Şerif Mardin’in öğrencisi olmadım, tanışmadım, kendisine herhangi bir cemaat hayranlığım yok. Kitaplarını son birkaç yıl içinde okumaya çalıştığım için, ne sosyal bilimciliğine ne de bir aydınlığına. Neden böyle olduğunu anlatayım:
Ayşe Arman’ın Şerif Mardin ile yaptığı ve 16 Eylül tarihli Hürriyet’te yayınlanan söyleşide herkes gözünü sosyoloğun tek cümlesine çevirdi. Gazete yazıcıları da sadece, türban yasağının yüzde yüz antidemokratik olduğunu, kadınların geleceğini tehlikede gördüğünü ileri sürdüğü cümleyi ele aldılar. Mardin’in kadınların geleceğini tehlikede gördüğünden etkilenen gazete yazıcıları bunca yıldır akılları neredeydi? 1970’lerin ortalarından itibaren meydana gelen olumsuz gelişmeleri kör gözleri göremeyenler şimdi alkış mı bekliyorlar?
İLGİNÇ BİR TANIM!
Kadınlarla ilgili çok ciddi sorunların olduğunu söyleyen Şerif Mardin, "Belki de bütün bukorkular yersizdir" diye ekliyor. Bir toplumsal olgu ya tehlikelidir ya da değildir. Bu olguyu bir sosyolog tehlikeli bulabilir, bir başkası bulmaz. Bu da doğal. Ama tehlikeyi saptayan bir bilim adamının "Belki de bu korkular yersizdir" dediğine ilk kez tanık oluyoruz.

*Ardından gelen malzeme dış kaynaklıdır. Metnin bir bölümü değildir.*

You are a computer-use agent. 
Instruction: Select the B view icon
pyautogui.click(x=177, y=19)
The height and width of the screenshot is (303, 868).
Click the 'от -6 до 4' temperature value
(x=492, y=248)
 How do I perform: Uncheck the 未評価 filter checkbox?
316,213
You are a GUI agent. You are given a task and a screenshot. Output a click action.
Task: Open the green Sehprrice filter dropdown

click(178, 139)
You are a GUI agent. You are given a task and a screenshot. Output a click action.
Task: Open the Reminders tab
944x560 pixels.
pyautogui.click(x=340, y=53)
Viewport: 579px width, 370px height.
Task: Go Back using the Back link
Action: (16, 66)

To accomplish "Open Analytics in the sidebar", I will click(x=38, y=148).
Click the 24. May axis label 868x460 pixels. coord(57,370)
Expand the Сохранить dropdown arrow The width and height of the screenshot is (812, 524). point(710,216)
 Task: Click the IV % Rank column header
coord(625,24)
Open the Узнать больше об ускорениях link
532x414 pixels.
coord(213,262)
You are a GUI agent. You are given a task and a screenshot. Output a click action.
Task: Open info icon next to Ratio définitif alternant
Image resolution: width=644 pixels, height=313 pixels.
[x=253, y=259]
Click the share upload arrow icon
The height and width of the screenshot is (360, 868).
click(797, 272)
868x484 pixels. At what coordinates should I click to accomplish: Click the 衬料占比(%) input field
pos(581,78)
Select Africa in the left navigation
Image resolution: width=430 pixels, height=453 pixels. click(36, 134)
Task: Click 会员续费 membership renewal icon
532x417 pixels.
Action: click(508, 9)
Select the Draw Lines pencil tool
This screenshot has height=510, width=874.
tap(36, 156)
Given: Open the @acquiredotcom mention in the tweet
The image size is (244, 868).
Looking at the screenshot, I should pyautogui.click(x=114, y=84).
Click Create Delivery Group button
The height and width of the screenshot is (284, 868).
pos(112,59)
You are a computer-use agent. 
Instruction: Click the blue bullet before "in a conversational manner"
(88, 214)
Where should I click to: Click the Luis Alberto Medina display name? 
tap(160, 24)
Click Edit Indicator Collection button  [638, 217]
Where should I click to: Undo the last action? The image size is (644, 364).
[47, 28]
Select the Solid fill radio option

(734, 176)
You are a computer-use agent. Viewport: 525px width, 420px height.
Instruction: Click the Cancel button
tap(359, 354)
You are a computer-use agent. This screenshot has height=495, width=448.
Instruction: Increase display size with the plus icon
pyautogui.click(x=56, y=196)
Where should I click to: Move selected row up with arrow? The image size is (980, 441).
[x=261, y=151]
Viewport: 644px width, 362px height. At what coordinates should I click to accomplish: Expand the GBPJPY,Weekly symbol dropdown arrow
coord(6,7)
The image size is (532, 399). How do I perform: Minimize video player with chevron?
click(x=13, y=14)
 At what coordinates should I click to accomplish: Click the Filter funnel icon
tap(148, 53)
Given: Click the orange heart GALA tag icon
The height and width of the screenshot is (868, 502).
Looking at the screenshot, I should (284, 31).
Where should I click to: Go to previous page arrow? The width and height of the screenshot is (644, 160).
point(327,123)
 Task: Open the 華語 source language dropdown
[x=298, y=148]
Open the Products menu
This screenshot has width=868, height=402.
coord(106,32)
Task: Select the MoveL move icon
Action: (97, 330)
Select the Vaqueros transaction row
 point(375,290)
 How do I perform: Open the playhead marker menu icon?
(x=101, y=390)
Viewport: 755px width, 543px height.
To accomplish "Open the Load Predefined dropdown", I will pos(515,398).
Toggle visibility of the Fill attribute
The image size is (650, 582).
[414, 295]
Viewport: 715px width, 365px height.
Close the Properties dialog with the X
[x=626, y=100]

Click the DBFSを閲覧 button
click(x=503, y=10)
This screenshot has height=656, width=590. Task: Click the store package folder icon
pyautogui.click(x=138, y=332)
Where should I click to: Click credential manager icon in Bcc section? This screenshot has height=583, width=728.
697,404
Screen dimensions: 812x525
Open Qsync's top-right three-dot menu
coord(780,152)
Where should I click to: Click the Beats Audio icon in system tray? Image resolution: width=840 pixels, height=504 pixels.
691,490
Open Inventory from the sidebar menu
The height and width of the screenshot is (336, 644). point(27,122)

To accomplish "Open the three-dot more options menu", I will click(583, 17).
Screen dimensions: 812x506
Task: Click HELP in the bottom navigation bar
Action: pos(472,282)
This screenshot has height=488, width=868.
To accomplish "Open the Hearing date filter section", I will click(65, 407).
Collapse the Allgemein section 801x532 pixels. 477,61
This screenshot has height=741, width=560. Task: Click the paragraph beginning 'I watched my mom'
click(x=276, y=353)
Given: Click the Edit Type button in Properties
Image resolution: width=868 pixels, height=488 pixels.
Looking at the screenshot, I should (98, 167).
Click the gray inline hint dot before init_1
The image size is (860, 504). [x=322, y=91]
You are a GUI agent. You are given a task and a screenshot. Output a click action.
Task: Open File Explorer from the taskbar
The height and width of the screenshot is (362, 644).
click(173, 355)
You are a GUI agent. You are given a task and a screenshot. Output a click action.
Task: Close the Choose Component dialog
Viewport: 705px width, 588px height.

Oysa tehlikenin ne olduğunu kendisi açıklıyor:
"19. yüzyılda Osmanlı İmparatorluğu’nda Anadolu’da çok teşkilatçı bir dini kurum yayılmıştı: Nakşibendilik. Nakşibendilik, yalnız dini inanç değil, aynı zamanda insanlara yön vermeye çalışan bir kuruluştu. Türkiye’de bilinmeyen bir şey, Nakşibendilerin 18. yüzyılın sonunda ve 19. yüzyılda teşkilatçı olmaya başladıkları. Mahalli teşkilatçı. Devletle rekabet halinde. Kemalistlerin göremedikleri şeylerden bir tanesi, Nakşibendilerin kurdukları teşkilatın ne kadar güçlü olduğu. Bunu anlayamadılar."
Prof. Dr. Şerif Mardin fena halde yanılıyor. Cumhuriyet, Nakşibendiğin nasıl bir bela olduğunu taa birinci Meclis’te görmüştü. Çıkartılan Devrim Yasaları bunun en önemli kanıtı.
Başta Şeyh Said isyanı olmak üzere Kürt isyanlarının Nakşibendiler tarafından çıkartıldığını bilmiyor mu Şerif Mardin? Devletle rekabet halinde olan Nakşibendiler, Nurculuk, Yeni Nurculuk (Fethullahçılık) ve öteki cemaatler neden teşkilatlandılar? Cumhuriyeti yıkmak için! Bunun böyle olduğunu çok iyi biliyor Said Nursi uzmanı ve hayranı Şerif Mardin ama bilimsel dürüstlüğü unutup söylemiyor gerçeği! Söyleyemiyor! Söylemeliydi!
NAKŞİ ANAYASA!
17 Eylül tarihli Hürriyet Gazetesi’nde Anayasa Mahkemesi eski başkanlarından Mustafa Bumin’in de uyardığı gibi, sorun sadece türban değil, modern kadınlarımızın dekolte kıyafeti ya da boğaz sefaları değil. Her geçen gün büyüyen İslamcı faşizm. Bu faşizmi görenlere paranoyak muamelesi yapıldı. "Roberto Carlos Cengiz Çandar takımı" tarafından antidemokrat ve askerci ilan edildi. Kimileri uyanıyor ama artık çok geç. Nakşibendi darbesi çoktan başladı. Çok yakında nur topu gibi bir Nakşi anayasamız da olacak.